What this task involves> Could you reproduce, from the records below, everything from the line with "Image resolution: width=350" down to the line with "Instruction: Open the WWE 2K25 cover image", keeping both of those lines and changing nothing?

Given information>
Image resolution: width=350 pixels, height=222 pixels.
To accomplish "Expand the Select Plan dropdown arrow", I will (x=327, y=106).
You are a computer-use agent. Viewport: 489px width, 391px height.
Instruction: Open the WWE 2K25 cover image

* * *

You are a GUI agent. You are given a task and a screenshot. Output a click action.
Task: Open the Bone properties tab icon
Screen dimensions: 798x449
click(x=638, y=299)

Written solution>
Image resolution: width=350 pixels, height=222 pixels.
To accomplish "Expand the Select Plan dropdown arrow", I will (x=327, y=106).
You are a computer-use agent. Viewport: 489px width, 391px height.
Instruction: Open the WWE 2K25 cover image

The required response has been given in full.